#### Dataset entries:
[Start of section]

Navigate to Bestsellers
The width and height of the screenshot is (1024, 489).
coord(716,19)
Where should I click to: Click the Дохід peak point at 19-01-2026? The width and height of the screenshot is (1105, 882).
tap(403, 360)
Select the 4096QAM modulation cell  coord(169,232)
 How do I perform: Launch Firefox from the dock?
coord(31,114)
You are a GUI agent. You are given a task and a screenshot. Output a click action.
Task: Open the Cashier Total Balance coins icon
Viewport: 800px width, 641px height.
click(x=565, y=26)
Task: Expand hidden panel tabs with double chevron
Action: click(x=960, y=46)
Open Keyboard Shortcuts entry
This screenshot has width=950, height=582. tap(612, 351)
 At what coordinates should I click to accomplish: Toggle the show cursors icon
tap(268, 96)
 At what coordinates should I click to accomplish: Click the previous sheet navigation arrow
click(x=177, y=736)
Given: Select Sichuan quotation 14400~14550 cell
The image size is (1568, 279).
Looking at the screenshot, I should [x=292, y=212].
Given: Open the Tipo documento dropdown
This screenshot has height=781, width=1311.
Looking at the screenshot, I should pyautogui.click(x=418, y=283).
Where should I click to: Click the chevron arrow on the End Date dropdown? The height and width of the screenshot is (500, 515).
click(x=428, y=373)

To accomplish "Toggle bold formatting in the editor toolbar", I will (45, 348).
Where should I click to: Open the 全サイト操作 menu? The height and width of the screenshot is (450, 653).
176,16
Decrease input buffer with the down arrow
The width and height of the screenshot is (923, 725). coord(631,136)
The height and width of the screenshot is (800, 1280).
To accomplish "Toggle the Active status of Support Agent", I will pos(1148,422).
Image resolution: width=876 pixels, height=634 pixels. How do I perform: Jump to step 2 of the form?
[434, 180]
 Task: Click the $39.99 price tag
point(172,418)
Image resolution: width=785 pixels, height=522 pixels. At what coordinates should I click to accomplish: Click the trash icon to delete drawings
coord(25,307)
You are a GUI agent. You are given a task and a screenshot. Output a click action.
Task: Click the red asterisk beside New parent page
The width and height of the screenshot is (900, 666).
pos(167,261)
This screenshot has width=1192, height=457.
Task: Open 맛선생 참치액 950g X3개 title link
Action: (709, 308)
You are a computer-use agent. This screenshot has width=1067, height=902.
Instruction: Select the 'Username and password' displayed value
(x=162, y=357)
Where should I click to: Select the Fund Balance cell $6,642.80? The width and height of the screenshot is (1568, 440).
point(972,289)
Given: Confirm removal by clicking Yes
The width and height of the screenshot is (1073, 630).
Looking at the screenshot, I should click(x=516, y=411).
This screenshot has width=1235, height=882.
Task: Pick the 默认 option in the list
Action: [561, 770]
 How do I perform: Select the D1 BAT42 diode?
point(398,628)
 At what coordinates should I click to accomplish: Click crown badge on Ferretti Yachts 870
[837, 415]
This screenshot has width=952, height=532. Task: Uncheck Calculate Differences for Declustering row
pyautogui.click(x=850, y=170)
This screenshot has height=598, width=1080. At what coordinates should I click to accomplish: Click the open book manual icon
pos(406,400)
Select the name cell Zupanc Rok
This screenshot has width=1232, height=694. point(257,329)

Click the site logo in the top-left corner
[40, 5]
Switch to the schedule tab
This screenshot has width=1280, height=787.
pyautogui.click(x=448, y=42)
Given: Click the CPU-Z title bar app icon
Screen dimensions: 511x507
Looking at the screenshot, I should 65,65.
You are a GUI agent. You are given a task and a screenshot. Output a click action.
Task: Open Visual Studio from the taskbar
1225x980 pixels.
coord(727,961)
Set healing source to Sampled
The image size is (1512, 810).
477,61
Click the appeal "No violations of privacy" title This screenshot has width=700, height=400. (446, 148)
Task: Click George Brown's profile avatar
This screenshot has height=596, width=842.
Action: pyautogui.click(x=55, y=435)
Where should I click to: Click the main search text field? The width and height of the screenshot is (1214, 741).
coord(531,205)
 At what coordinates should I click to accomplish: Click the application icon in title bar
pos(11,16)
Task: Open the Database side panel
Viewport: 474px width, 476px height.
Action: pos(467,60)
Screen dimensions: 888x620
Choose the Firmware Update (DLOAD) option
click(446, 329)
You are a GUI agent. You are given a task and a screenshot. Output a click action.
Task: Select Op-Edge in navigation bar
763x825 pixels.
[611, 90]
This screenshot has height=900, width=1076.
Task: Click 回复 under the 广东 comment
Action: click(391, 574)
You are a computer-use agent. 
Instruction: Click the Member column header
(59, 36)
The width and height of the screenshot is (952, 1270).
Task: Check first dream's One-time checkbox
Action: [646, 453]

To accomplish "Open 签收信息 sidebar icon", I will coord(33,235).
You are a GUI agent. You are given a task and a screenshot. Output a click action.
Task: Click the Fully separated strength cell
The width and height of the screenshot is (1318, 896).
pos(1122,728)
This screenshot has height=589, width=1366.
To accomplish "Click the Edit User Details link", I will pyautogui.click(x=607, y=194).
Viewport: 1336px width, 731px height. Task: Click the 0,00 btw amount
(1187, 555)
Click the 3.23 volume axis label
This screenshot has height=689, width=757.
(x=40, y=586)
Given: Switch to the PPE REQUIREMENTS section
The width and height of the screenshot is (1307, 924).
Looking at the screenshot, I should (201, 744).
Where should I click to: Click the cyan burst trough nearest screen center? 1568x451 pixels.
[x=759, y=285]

[End of section]

#### Work to complete:
Return every line in the records that includes the string "will".

#### Answer to the problem:
To accomplish "Toggle bold formatting in the editor toolbar", I will (45, 348).
To accomplish "Toggle the Active status of Support Agent", I will pos(1148,422).
To accomplish "Open 签收信息 sidebar icon", I will coord(33,235).
To accomplish "Click the Edit User Details link", I will pyautogui.click(x=607, y=194).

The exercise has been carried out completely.